── Excerpted passage

Close your eyes and listen to him, and you'd never believe the angelic tenor singing in Spanish belongs to a short 50-ish guy from the East Coast who looks like an accountant. I saw him perform at La Parilla restaurant in East L.A. back in 2008 and interviewed him for Off-Ramp. I was apparently the first Anglo journalist to do so, although he'd been a regular on Spanish-language TV.
Then, the L.A. Times picked up the story, did a criminal background check and found that Mateo didn't learn to sing in Spanish and play the guitar on Olvera Street, as he told me, but in prison. He'd been jailed for armed robbery.
Now, he's the star of a film documentary called "Mateo" screened at South By Southwest, picked as a "best of the fest" by Rolling Stone...
So how did a ... Caucausian redhead from New Hampshire end up becoming a minor Latino music sensation? And where can we get the soundtrack to this documentary?
By Vanity Fair ...
Aaron Naar, Mateo’s director, points out, Stoneman was never afraid of his honest portrayal in the film: “Once I discovered there were precarious sides to his story, I said, ‘Matthew, you know you’re not the most sympathetic character in all respects.’ He said, ‘There’s nothing off-limits, whatever you find appealing . . . ’ and that included women.”
With bright orange hair and skin so fair it runs the risk of spontaneously combusting beneath the Caribbean sun, Matthew Stoneman doesn't exactly blend in around the decaying streets of Cuba, the island he currently calls home. But when he whips out his guitar and starts singing, mouths start to drop.

────
── Extracted material

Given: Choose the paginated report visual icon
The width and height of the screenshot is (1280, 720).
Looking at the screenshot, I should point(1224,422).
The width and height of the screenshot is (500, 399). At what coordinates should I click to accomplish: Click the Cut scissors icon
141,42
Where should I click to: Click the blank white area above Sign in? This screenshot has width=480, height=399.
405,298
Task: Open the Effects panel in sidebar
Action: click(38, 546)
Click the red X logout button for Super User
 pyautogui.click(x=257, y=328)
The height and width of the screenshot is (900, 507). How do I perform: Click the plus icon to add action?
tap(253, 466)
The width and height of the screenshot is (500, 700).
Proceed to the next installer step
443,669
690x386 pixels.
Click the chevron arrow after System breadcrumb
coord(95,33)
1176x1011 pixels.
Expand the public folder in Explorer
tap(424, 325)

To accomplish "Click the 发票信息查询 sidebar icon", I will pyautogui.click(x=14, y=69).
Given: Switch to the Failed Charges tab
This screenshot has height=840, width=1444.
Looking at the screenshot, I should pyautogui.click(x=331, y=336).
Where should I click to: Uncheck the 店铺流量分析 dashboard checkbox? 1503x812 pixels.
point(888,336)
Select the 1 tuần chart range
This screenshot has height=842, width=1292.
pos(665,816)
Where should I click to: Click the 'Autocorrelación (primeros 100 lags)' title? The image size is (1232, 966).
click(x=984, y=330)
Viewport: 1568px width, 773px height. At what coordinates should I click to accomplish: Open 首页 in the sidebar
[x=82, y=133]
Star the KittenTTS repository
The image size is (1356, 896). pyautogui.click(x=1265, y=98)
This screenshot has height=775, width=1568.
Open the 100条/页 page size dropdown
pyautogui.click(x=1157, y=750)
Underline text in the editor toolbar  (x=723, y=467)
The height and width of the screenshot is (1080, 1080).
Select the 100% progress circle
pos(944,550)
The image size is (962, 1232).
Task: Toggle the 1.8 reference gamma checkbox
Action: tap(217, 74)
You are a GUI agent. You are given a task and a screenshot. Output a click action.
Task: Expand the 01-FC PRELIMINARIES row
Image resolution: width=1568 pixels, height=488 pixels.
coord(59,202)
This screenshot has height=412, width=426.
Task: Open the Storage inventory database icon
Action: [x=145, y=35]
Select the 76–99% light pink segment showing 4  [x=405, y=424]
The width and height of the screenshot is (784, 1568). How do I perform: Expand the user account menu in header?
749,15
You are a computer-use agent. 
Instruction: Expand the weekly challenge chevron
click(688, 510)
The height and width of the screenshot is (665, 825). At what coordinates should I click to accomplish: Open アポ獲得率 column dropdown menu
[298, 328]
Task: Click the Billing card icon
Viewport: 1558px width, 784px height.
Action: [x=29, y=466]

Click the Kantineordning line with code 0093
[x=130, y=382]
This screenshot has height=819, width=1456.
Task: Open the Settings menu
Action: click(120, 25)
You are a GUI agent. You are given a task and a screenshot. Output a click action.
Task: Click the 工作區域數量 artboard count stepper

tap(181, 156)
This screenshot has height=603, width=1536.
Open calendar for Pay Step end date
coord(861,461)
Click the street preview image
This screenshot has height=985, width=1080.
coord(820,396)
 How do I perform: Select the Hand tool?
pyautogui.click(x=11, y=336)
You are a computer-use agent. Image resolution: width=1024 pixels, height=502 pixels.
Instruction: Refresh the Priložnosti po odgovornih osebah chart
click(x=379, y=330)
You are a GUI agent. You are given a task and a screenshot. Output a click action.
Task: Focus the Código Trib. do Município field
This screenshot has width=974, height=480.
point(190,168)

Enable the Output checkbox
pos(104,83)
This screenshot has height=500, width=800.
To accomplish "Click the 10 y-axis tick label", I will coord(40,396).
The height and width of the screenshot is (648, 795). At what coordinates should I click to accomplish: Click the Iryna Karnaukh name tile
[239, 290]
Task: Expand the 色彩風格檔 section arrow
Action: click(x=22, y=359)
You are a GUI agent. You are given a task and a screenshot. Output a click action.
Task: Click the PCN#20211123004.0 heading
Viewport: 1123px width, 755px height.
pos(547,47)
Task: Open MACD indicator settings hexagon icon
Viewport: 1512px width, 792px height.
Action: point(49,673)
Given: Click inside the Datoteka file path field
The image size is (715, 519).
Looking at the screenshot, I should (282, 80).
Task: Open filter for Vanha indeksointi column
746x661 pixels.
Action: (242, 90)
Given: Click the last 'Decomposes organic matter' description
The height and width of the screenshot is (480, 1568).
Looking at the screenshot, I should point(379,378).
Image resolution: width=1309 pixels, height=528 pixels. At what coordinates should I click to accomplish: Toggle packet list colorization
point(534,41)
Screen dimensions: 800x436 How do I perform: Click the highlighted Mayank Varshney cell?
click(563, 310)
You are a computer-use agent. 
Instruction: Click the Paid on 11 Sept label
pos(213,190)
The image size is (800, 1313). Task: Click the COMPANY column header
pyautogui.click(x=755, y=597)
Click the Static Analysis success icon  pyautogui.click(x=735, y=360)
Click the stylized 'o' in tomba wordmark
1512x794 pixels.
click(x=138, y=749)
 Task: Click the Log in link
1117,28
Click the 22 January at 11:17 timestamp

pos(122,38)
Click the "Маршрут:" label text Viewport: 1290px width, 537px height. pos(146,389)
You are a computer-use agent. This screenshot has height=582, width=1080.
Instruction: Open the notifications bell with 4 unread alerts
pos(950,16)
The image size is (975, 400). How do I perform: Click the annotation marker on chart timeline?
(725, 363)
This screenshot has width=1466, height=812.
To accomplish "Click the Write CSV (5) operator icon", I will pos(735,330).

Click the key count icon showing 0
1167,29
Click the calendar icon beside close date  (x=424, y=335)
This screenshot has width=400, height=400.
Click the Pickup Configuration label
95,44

────

◆ Tasks for this exercise:
A. In the text about Mateo, what crime had he been jailed for?
B. From the text about Mateo, write out the passage starting with "Close your eyes" and going on through "by Rolling Stone...", replacing "Olvera Street" with "Sunset Boulevard".
C. Shorten the paragraph of the text about Mateo that begins "Close your eyes and listen to him", keeping its main facts.
The material after the text is separate from it.

◆ Task responses:
A. Armed robbery.

B.
Close your eyes and listen to him, and you'd never believe the angelic tenor singing in Spanish belongs to a short 50-ish guy from the East Coast who looks like an accountant. I saw him perform at La Parilla restaurant in East L.A. back in 2008 and interviewed him for Off-Ramp. I was apparently the first Anglo journalist to do so, although he'd been a regular on Spanish-language TV.
Then, the L.A. Times picked up the story, did a criminal background check and found that Mateo didn't learn to sing in Spanish and play the guitar on Sunset Boulevard, as he told me, but in prison. He'd been jailed for armed robbery.
Now, he's the star of a film documentary called "Mateo" screened at South By Southwest, picked as a "best of the fest" by Rolling Stone...

C. The angelic Spanish-singing tenor is a short, 50-ish East Coast man who looks like an accountant. The writer saw him perform at La Parilla in East L.A. in 2008 and interviewed him for Off-Ramp. That was apparently the first interview by an Anglo journalist, though he had been a regular on Spanish-language TV.